Evans gives an illustration to make this point–which appears to be the entire thesis of his sermon.
“When I drink my coffee, I got black coffee, but I got white cream,” Evans says. “Well, what I do is, I put white cream in black coffee. When I put white cream in black coffee, I got something new, because what I started with is not how it looks right now. What was white and black is now brown because I have put something new together, which makes it drinkable for me.”
Evans then said that “God can’t drink what we’re offering Him.”
“Because black people are offering him black. White people are offering Him white,” Evans continued. “And God said you better put some cream up in this coffee.”
Evans’ distinction between “white Christianity” and “black Christianity,” again, is not far removed from the premise of Critical Race Theory which has drawn artificial, cultural lines in the Church.

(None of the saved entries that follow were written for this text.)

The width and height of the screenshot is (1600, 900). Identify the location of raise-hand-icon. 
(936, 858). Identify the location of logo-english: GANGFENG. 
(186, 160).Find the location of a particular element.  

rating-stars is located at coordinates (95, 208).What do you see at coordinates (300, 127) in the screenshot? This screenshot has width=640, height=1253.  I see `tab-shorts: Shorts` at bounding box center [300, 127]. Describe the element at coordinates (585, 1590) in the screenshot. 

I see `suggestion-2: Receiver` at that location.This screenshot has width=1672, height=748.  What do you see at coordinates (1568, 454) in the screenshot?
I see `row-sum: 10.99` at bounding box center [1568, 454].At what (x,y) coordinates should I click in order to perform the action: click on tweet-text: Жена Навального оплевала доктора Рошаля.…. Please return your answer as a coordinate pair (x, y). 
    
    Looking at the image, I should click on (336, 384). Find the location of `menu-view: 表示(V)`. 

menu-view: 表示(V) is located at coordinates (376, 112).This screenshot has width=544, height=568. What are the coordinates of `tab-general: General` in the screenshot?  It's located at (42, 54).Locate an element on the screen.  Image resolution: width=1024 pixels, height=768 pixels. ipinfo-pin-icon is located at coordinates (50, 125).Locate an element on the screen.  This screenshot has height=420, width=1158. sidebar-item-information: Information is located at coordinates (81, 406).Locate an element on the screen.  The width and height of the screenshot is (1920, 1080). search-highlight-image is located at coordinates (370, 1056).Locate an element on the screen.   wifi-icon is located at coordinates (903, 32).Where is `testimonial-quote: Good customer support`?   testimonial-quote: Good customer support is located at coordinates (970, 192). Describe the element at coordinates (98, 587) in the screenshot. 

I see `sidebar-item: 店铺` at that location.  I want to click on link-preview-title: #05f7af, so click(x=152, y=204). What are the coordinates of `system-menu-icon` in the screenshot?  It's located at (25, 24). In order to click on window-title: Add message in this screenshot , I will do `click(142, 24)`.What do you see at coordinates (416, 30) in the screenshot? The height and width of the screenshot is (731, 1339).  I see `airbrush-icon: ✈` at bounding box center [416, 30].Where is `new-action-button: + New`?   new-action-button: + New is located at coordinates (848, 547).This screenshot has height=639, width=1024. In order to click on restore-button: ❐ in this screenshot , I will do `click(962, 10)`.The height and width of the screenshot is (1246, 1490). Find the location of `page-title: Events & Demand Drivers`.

The Scriptures do not make a distinction and, in fact, the Scriptures clearly deny that there is any distinction between cultures, ethnicities, people groups, etc. when we come together as Christians (Galatians 3:28). Evans suggests that the only way God will accept our worship is if we mix our cultures together to create something new–this is unbiblical and very dangerous. The Scriptures nowhere state this.
Evans further suggests that that Black Christians should be slow to pass judgment on White Christians when a White Christian says or does something that triggers “racial sensitivities.” He gave an example of how Black people can be “sensitive” to being called “boy” because of historical treatment, but then warned about passing “illegitimate judgment” because that person using the term might not know or understand that history.
Some people do what they do because of the system they’re in, not because of the person they are. But if you take the system and put the system on top of the person, you may be letting a system judge a person when the person is not agreeing with the system. And unless that exists, at least within the church, within the Body of Christ, we will not have the kind of impact and influence that God wants us to have.
Rightfully, Evans condemns the judgment, however, again, it is still false to assume that “systems” are the problem here. This, of course, is a conclusion one can only come to by employing Critical Race Theory. Instead of giving too much deference to these “racial sensitivities,” we should be correcting them with facts. Another example of a “racial sensitivity” is Black people being afraid to get pulled over by a cop. The reason they’re afraid is that they’re conditioned – by CRT – to be afraid. Instead of comforting them and trying to empathize with them (which is sinful), we should offer loving correction and point out that their fear is irrational.
Evans’ solution appears to be right in line with much of what Big Evangelicism has embraced. It is a watered-down, softer version of Critical Race Theory that still paints “whiteness” as the root of the problem which, in fact, it is not. Evans does this. While he at least admonishes Black people to be willing to come together with White people in the Church, the division that exists is still due to the rhetoric of people like Evans himself who continue to create this problem that needs to be fixed.